Color, 2009, 114m.
Directed by Philip Ridley
Starring Jim Sturgess, Clémence Poésy, Noel Clarke, Luke Treadway, Joseph Mawle, Ruth Sheen, Timothy Spall
Lionsgate (Blu-Ray & DVD) (UK RB/R2 HD/PAL) / WS (2.35:1) (16:9) / DD5.1

Continuing his streak as the least productive torchbearer of art-horror films, director and author Philip Ridley (The Reflecting Skin, The Passion of Darkly Noon) has an average of turning out one film for each decade of his career. His third remarkable feature, Heartless, manages to adapt his concerns and visual style to the post-9/11 era and results in his most accessible and well-rounded narrative yet while losing none of his idiosyncratic appeal.

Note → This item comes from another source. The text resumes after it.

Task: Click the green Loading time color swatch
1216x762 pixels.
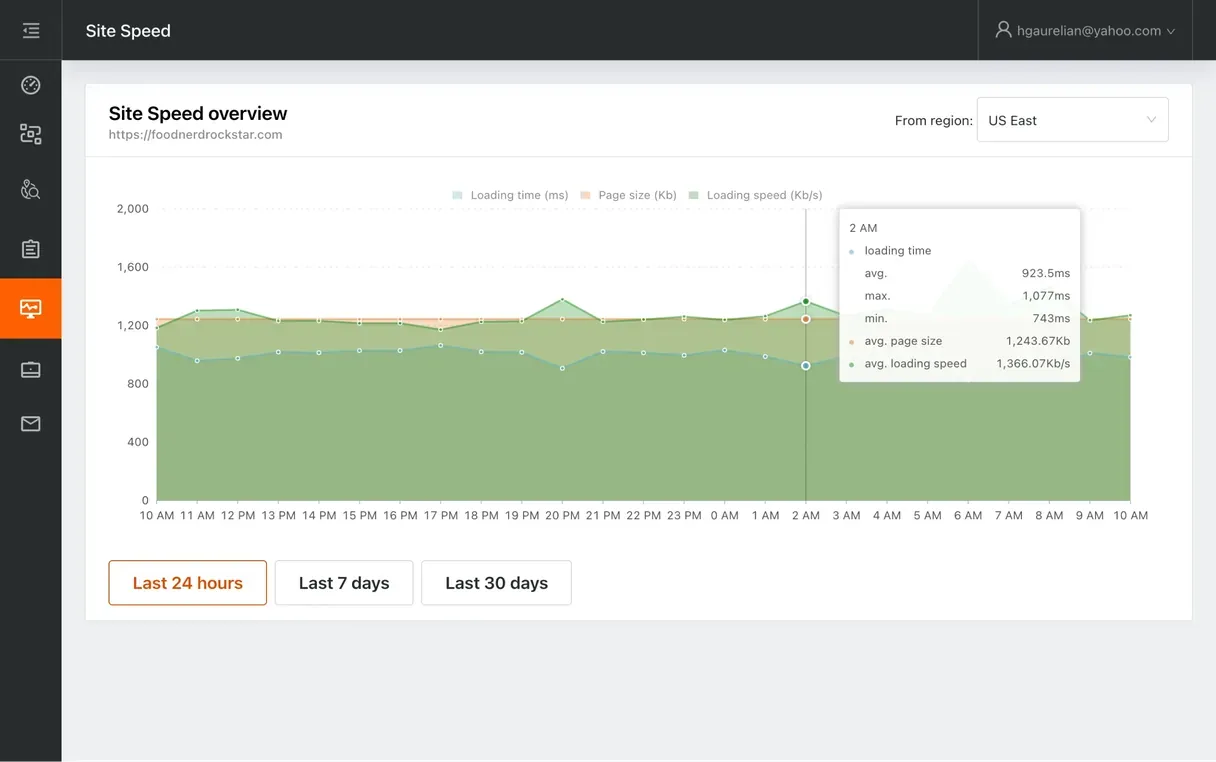Action: [x=456, y=195]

In East London, a young photographer named Jamie (Sturgess) feels disconnected from the world due to the heart-shaped birthmark on his face. One night he observes and follows a hooded gang member who appears to be wearing a demon mask, though much to his horror, Jamie discovers that the thug and his cohorts aren't really wearing masks at all. A former ruffian named A.J. (Doctor Who's Clarke) moves in next door to Jamie and his family, which also includes his mother, brother, and nephew. Tragedy strikes when Jamie's mother is attacked and killed by the marauding demon gang, but then events become even stranger when Jamie is approached by a sinister agent of chaos named Papa B (Mawle) and his young Indian companion, Belle, who offer him a Faustian bargain: the removal of his birthmark and a sweet new girlfriend (In Bruges' Poésy) in exchange for some random acts of anarchy. Jamie accepts and gets burned alive, only to emerge from his charred skin with an immaculate face. Unfortunately he soon learns that the deal actually calls for him to brutally murder a stranger and leave their sliced-out heart on the steps of a church by midnight, a demand Jamie doesn't think he can fulfill...

Though it seems to revolve around a twist ending most viewers can spot about ten minutes into the film, Heartless is actually far more than it appears. Ridley uses color symbolism, striking cityscapes, and fairy tale logic to craft a truly unique tale that never quite goes where you think it will, particularly the stunning, emotionally powerful finale in which Timothy Spall (glimpsed throughout in photographs) finally appears to close the film out on a brilliant, melancholy note. An excellent actor who's carried some deeply flawed projects like Across the Universe and 21, Sturgess is terrific here as his wounded character transforms from pitiable to terrifying to romantic and then back again without missing a beat. He's also a perfect fit with Ridley's past protagonists, confused young men unable to fully process the often terrifying superstitions and random cruelties which seem to be governing the universe. Extra props as well for the evocative music score by David Julyan and, for once, a well-chosen smattering of songs that actually suit the action onscreen.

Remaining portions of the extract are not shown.